By teaching Aram, his word spread. Had he tried to reach the whole world, he probably would have failed. This can be seen on a much smaller scale, as a great Tora lesson: TaShih, after he finished teaching us a long Kata, once asked us, “How many moves are there in the Kata?” We each stood there and tried to count the moves quickly to get the right answer. The answer, he told us, is: ONE. The ONE move that you are doing. Master the one move, he taught us, and (to paraphrase Lao Tze) as wonder turns to wonder, you will come to master the WHOLE. (or the HOLE, that is the great void… alright, sorry, I don’t want to get too esoteric!)

Did Avraham become a father of many nations? This is the Parsha in which we learn that Avraham had six sons later in life and sent them eastward with gifts. (Gen, 25:6).

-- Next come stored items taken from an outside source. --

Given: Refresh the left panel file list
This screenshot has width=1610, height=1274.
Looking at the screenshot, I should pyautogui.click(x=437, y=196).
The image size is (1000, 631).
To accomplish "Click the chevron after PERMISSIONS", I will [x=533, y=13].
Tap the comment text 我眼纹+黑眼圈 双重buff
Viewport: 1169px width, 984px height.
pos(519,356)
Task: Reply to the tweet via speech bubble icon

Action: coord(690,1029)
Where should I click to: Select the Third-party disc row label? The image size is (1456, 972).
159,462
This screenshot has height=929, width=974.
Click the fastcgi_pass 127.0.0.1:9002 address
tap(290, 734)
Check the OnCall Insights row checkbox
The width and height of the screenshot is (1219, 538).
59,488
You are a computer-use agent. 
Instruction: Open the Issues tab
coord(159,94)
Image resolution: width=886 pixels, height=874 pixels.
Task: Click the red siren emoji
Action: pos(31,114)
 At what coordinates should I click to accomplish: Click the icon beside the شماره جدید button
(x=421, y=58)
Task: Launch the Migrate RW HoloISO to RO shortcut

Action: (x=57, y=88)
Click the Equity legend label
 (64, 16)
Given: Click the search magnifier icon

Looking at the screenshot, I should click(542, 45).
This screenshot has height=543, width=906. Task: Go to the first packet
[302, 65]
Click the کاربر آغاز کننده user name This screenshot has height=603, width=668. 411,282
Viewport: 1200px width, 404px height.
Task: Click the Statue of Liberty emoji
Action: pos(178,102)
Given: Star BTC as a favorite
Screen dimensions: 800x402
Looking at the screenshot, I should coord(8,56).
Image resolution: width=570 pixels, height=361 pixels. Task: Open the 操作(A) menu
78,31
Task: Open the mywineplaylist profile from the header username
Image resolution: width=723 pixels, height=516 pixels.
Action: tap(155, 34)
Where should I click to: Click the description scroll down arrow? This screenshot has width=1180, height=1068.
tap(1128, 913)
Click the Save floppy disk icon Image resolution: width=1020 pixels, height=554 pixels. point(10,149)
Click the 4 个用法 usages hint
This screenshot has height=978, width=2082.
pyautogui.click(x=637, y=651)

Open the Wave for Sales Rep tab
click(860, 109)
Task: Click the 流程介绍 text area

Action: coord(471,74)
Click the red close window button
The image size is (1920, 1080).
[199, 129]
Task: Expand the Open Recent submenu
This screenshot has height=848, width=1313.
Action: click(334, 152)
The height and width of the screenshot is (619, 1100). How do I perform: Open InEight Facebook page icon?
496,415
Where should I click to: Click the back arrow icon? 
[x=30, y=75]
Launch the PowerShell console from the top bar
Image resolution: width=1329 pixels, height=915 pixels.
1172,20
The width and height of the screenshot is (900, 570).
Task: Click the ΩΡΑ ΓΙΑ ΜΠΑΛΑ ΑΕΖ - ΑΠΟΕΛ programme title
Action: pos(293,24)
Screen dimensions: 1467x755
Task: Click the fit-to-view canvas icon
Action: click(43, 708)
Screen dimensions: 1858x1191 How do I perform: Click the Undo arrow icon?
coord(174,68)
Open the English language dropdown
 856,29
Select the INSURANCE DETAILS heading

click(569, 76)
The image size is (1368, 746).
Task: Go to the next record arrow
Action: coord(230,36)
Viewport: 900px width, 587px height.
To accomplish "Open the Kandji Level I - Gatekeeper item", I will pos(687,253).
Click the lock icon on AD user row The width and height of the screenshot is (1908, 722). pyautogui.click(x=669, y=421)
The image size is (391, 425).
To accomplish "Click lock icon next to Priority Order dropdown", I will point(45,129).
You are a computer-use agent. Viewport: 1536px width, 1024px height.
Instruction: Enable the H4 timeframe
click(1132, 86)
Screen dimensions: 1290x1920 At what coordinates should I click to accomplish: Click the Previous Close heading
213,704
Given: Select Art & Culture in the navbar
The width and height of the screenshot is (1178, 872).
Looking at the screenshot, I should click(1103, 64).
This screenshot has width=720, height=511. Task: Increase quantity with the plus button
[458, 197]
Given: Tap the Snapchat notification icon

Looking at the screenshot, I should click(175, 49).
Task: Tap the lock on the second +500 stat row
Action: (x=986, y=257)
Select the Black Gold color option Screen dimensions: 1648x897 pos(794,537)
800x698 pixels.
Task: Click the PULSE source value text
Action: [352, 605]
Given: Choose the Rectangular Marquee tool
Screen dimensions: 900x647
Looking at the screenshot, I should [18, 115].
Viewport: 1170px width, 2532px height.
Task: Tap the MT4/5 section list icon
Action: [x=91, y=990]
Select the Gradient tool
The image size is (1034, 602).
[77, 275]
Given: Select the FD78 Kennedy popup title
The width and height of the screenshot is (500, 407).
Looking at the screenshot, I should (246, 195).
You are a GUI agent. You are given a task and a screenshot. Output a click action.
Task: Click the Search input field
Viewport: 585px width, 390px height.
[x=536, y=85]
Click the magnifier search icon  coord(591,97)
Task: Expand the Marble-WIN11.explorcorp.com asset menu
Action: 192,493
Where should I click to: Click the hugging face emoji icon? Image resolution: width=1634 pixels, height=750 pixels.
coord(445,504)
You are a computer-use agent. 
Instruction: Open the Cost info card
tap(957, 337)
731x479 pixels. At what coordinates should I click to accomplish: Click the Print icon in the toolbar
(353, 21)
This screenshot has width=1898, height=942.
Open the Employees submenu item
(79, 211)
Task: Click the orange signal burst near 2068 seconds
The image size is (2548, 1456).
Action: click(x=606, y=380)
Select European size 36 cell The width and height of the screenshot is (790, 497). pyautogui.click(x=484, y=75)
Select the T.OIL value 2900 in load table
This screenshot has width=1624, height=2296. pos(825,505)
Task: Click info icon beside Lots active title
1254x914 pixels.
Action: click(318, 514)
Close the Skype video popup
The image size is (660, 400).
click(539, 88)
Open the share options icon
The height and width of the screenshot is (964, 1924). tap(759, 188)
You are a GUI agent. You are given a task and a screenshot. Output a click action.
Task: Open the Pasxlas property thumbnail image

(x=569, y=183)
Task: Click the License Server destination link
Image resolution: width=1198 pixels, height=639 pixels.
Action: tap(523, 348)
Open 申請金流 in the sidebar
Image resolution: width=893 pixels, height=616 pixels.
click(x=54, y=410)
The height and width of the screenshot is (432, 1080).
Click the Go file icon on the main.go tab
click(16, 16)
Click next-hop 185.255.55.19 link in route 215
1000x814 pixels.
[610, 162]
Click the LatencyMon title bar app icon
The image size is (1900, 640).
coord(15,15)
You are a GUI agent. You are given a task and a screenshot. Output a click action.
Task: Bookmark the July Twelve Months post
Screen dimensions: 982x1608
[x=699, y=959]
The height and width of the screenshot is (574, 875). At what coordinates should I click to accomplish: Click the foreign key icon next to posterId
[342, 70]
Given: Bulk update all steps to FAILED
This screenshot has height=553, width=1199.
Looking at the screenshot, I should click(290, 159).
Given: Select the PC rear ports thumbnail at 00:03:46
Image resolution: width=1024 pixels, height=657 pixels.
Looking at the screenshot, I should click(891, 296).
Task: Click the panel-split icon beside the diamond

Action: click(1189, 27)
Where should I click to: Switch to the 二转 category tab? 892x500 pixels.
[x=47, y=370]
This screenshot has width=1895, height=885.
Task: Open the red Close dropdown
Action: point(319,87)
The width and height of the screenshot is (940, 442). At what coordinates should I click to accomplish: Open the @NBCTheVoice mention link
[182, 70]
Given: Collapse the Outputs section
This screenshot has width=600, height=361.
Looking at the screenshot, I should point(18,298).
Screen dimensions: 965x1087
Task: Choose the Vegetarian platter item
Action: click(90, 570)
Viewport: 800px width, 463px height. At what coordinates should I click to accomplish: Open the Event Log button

What were the gifts? ‘Shem Tum’ah’ says Rashi, an impure way of connecting to Hashem. Explain the commentaries that this gift was ‘yichud without Mitzvot’, a method of connecting to Hashem without the Mitzvot. For them it was enough; but for us Jews, that is unacceptable. It’s not enough for us to make that connection with Hashem, we have to do it with Mitzvot as “a holy nation and a kingdom of priests”. That is how we will reclaim our often-ignored (in today’s world and religious climate) mandate of being a light unto the nations.

In addition, as TaShih often explained, this eastward journey was probably the source of many eastern religious philosophies, possible even the source of the Brahmin (= Ibrahim = Abraham) tradition of Hinduism that led to Buddhism and Taoism.

One other thought of Tora-Torah. Much of the Parsha is devoted to the story of how Eliezer relied on hashgacha (or God’s Divine personal watching and guiding of our lives) to locate the perfect match for Isaac. The Zohar explains how shadchanut, the art of arranging a marriage by bringing two soul-mates together (Zohar: I, 91b) is a divine act. Finding our perfect life-long, other-half soul-mate, is indeed, reliant on matches made in heaven. I found mine when we each scheduled the same room for rehearsals at NYU. The rest is hysterical… I mean…history.

I believe in Hashgacha, as well, in finding one’s Sifu. It’s quite a tale how I got…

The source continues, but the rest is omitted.